Channel name : Mint
Date of the publication : March 31, 2021
Over the past few weeks, there has been a lot of chatter about a “reflation trade” in the financial markets. The theory is that an expeditious vaccine rollout, pent up demand and an aggressive fiscal stimulus will lead to a jump in growth and an increase in asset prices globally. There is concern that this will also lead to a spike in inflation, which has of late led to a jump in bond yields around the world.
But the recent spike in yields is small when keeping in mind the secular decline in interest rates globally in the past three decades. India has also not escaped this trend. The 10-year G-Sec had a yield of around 10.3% in March 2001 that fell to approximately 8% in March 2011 and is at roughly 6.2% now.
Are the forces that have driven interest rates down over a period of decades really going to reverse because of the pent up demand from covid?
This is why a healthy bit of skepticism is required when looking at the return of inflation.We are probably not going back to the high interest rates that we saw even a decade ago but, at the same time, we also have to prepare for a possible short-term spike in inflation leading to some volatility in bond yields.
What are the options for investors when it comes to fixed income? They can either get comfortable with the existing low interest rate environment, or they can try to seek more yield by taking on additional risk.
There are two choices for an investor to increase the yield: take on additional credit risk or increase the duration of papers held.
When it comes to taking on credit risk, the past few years have shown that there is very little liquidity in lower-quality papers in the Indian bond markets.
A series of debt crises, culminating in the saga related to the wind-up of six Franklin Templeton schemes, showed us the risk of going into lower-quality credits. The question that investors need to ask themselves is whether the extra yield is really worth the risk.
Investors could also try reach for yield by looking at high-duration papers, but that brings with it the prospect of higher volatility in the price of the bonds. It is best to save the high volatility for the equity component of the portfolio because fixed income should act as a shock absorber.
In the current interest rate environment, a bond ladder could be one option to look at to spread the risk related to fluctuations in the interest rate.
Laddering involves building a portfolio of bonds with staggered tenures so that a part of the portfolio will mature each year. To maintain the ladder, money that comes in from currently maturing bonds is reinvested in new, longer-term bonds.
A few years ago, creating a bond ladder would have been very difficult for the average investor. However, over the past few years, a slew of target maturity passive debt funds and exchange traded fund (ETFs) have been launched. Many of them have the advantage of having high credit quality, being low cost and passive in nature, and being linked to a target maturity. What’s more, they have significant liquidity advantages over holding individual bonds.
So how does a bond ladder work in a rising and a falling rate environment?
If interest rates go up, the prices of the bond initially fall, but they recover value as they get closer to maturity. When compared with buying a single bond, a ladder has maturing bonds every year that can then be steadily reinvested in higher yielding, longer-term bonds. This helps offset some of the initial price decline when interest rates rise.
When interest rates fall, the price of the entire bond ladder goes up. Maturing papers are then reinvested at lower yields, but the ladder continues to benefit because the shift lower is gradual, and the ladder continues to benefit from longer-term, higher yielding papers in the stack.
In this way, a bond ladder can help manage reinvestment risk and market price risk.

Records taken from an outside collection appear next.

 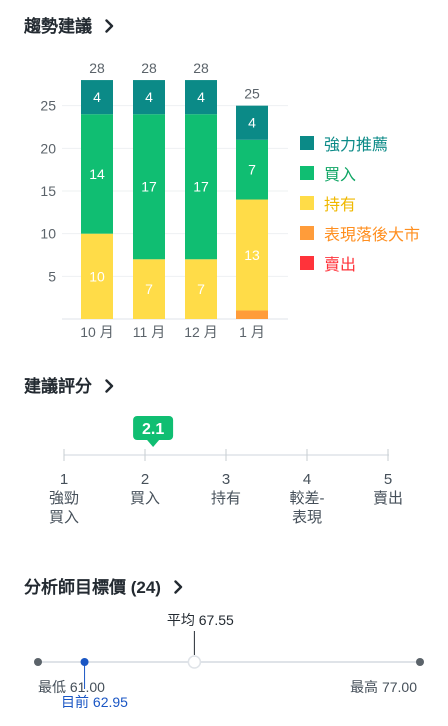 I want to click on y-tick-label: 20, so click(x=48, y=148).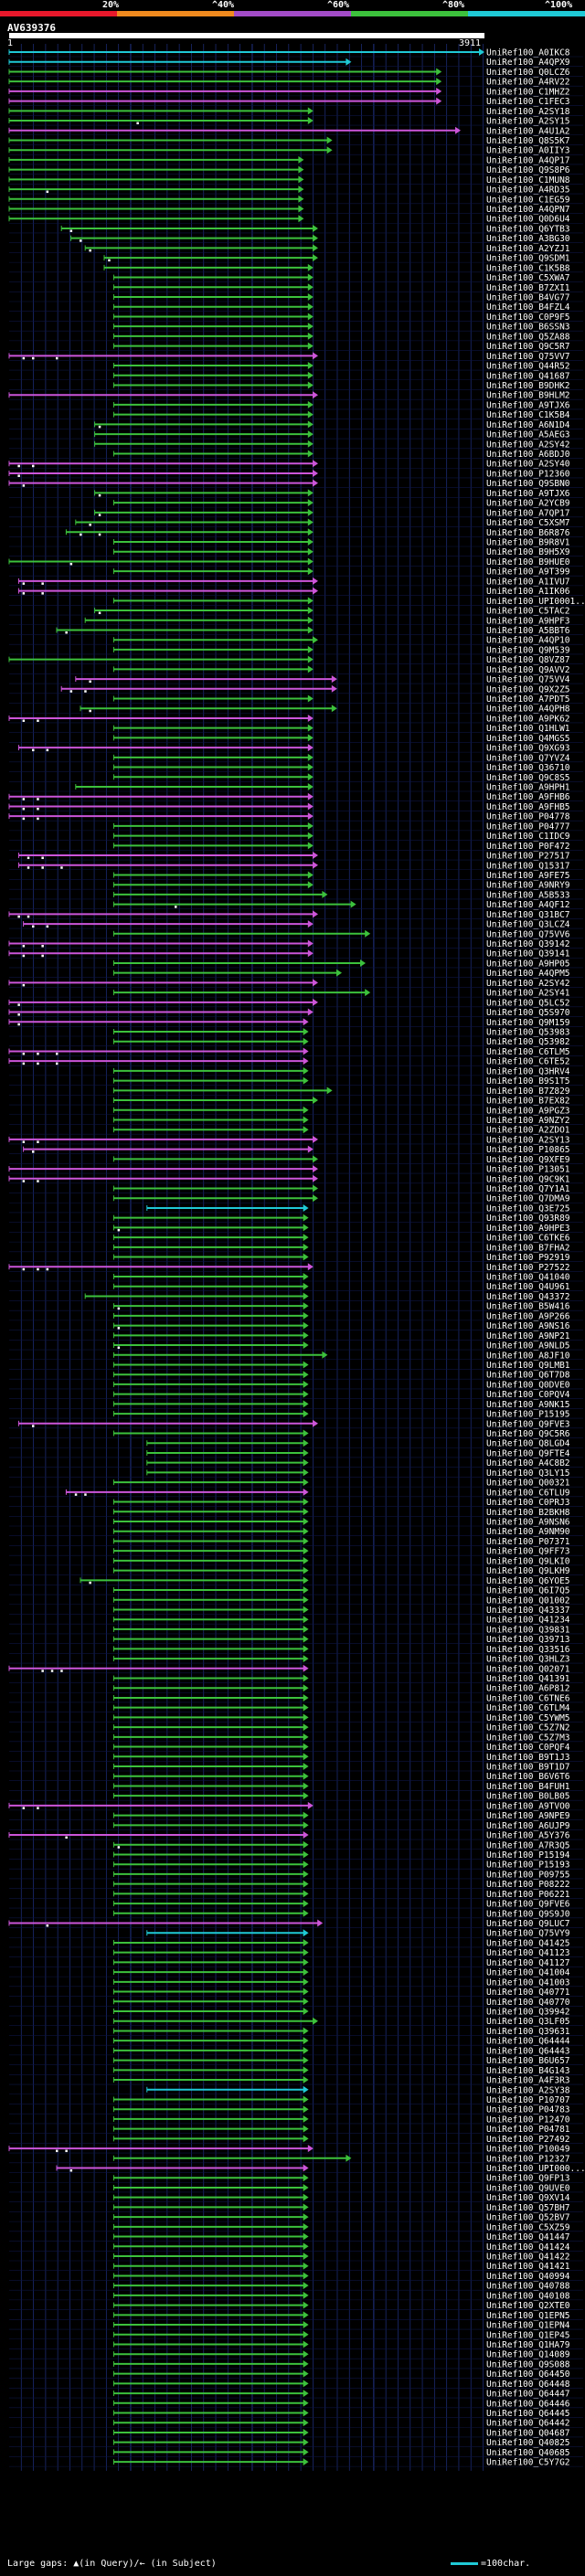  What do you see at coordinates (528, 2130) in the screenshot?
I see `hit-label: UniRef100_P04781` at bounding box center [528, 2130].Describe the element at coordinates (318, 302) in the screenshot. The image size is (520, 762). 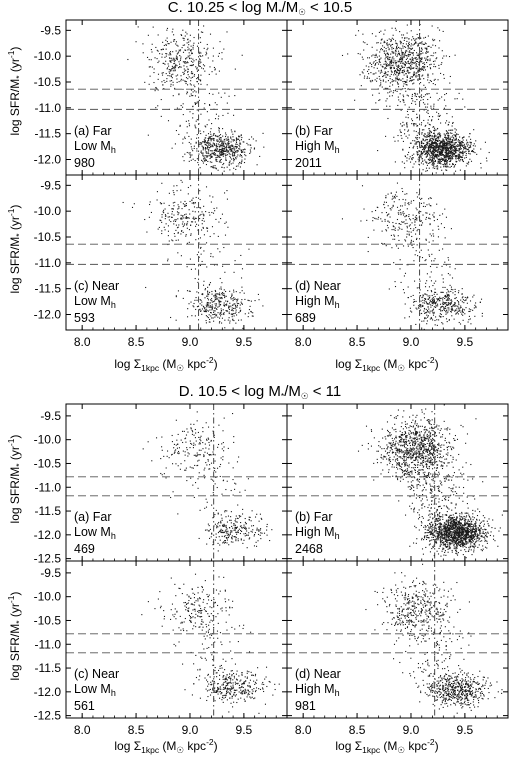
I see `panel-halo-mass-label: High Mh` at that location.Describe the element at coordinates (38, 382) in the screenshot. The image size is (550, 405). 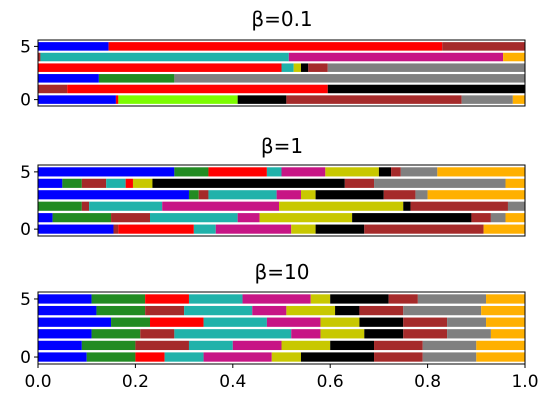
I see `x-tick-label: 0.0` at that location.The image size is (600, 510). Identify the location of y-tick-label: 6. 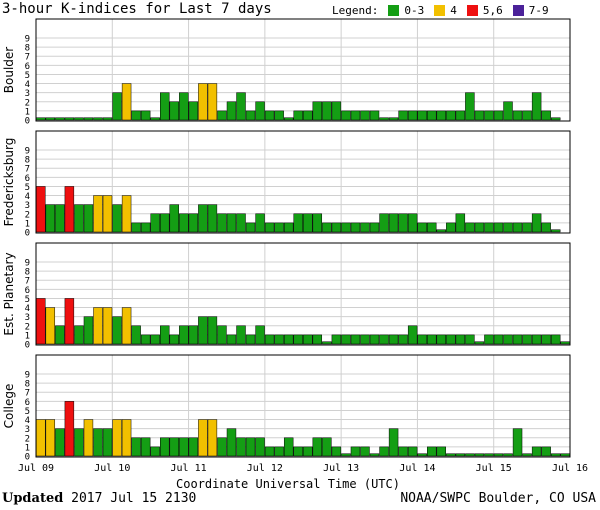
(28, 179).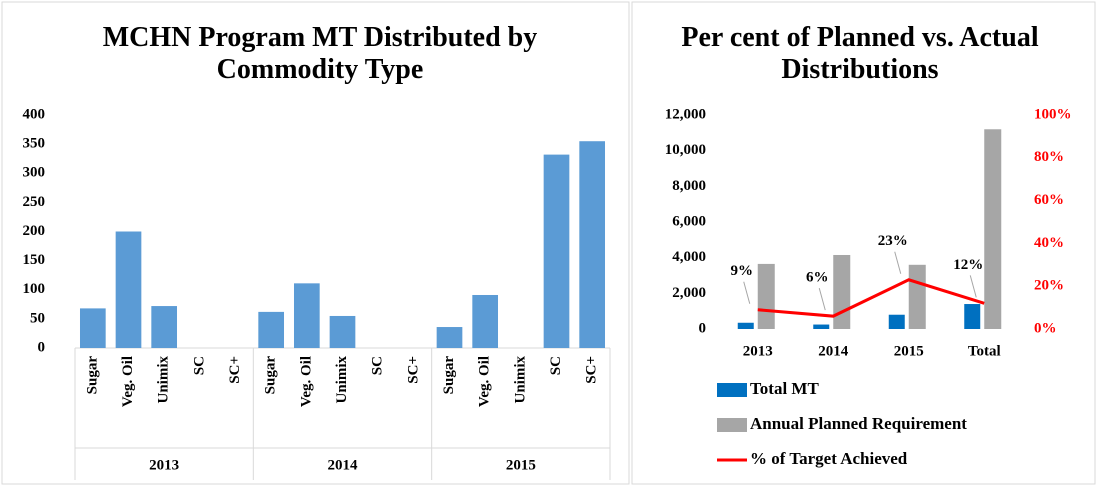  Describe the element at coordinates (871, 298) in the screenshot. I see `line` at that location.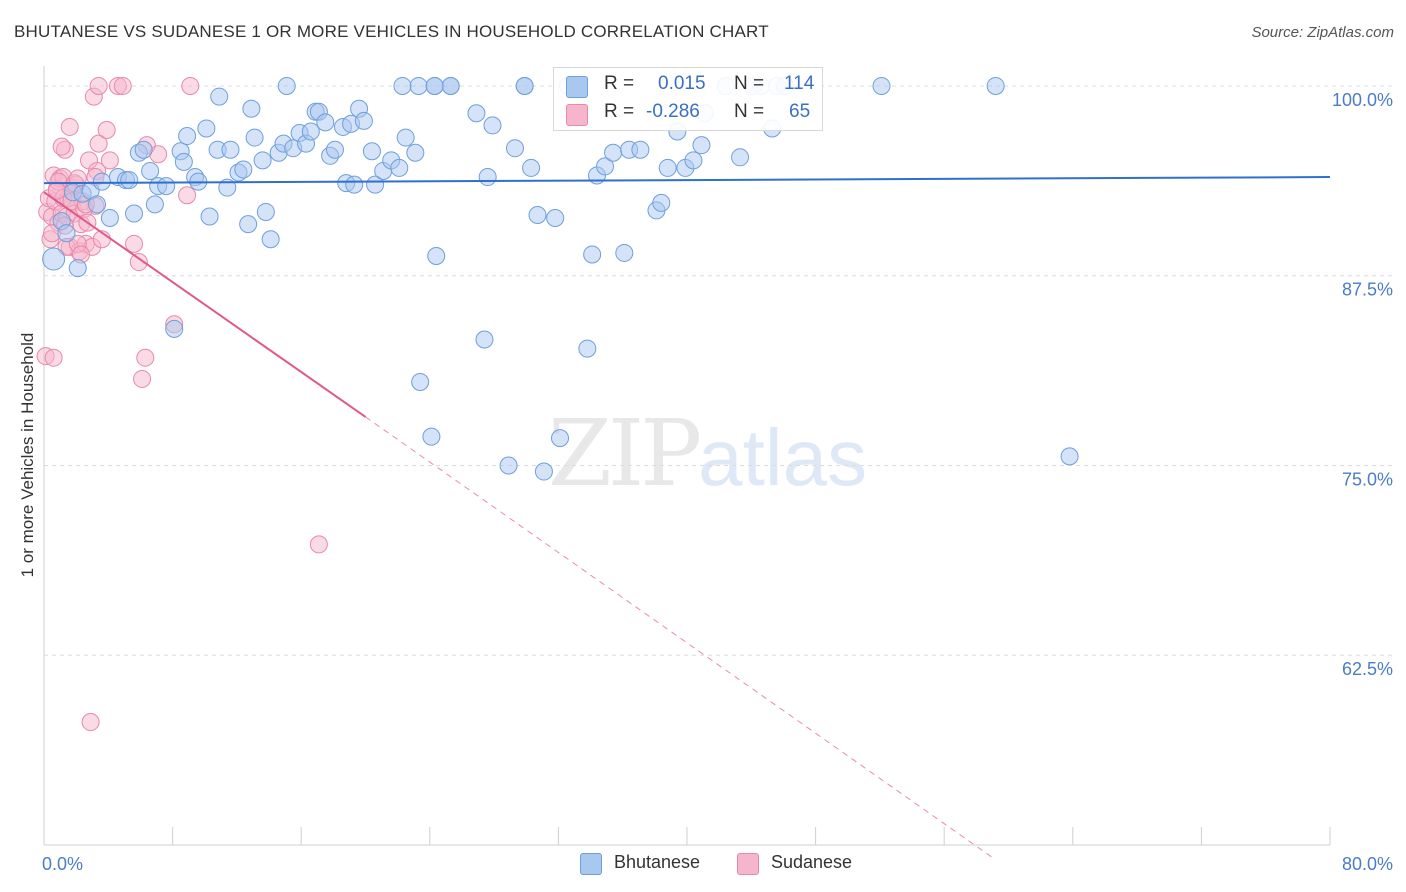 The height and width of the screenshot is (892, 1406). Describe the element at coordinates (625, 454) in the screenshot. I see `watermark-zip: ZIP` at that location.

The goal of a laddered bond portfolio is to achieve the returns over an entire interest rate cycle that compares favourably with the total return of longer-term, higher yielding bonds but with a lower market price and interest rate risk.
This is not a strategy for everyone because there will still be fluctuations in the portfolio from market price movements, which some fixed income investors may not want to take. But it is the closest thing that you can get to an all-weather passive strategy in fixed income because it will react and recover in both a rising and a falling interest rate scenario.